Предложение одобрили.

— Собственно говоря, — протянул вдруг Иванов, — что нам даст штаб дивизии? Они там знают столько же, сколько и мы. Вот нужно бы в армию за газетами съездить. У нас до сих пор газеты от первого, а сегодня тринадцатое. Черт знает что!

— Давайте я за газетами съезжу, — предложил Кашин.

— Ну что же… Адъютант, отпускаете? — спросил Иванов.

— Я еще не вступил в должность. Но, думаю, уладим.

— Ну, значит, повестка у нас простая: выступлю я, выступит адъютант. Вы вот должны выступить и вы, — обратился он к Луценко и к Кашину. — Еще желающие из солдат.

— Заранее никто не хотел записываться.

— Ну, ничего, ребята послушают нас — разговорятся, — решил Иванов.

Собрались под самым старым деревом в деревне, у крайнего дома, вокруг которого бедность, или война, или чье-нибудь озорство снесли все заборы.

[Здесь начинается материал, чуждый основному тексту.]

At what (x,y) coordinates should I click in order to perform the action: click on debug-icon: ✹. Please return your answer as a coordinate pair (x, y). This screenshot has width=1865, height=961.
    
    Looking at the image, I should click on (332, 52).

Были и президиум, и председатель. Для президиума принесли из соседней халупы стол. Солдаты стояли широким полукругом.

В президиуме сидел, чувствуя себя, по-видимому, как трезвый весельчак среди пьяных меланхоликов, командир дивизиона.

Иванов говорил долго и нескладно. По-видимому на людях он говорить не умел и жевал резину слов, как пригоревшую, дымную кашу. Кончил он речь призывом помнить о войне, о том, что революции и стране необходима победа.

Андрей никогда потом не мог вспомнить, о чем он говорил в этот день. Он следил не за своей речью, а за слушателями, как следят опытные ораторы, выискивая в зале не тех, с кем уже установлен контакт, но тех, чья критика кажется опасной. Ему казалось, что всех сочувствующих и несочувствующих он должен победить собственным необычайным подъемом.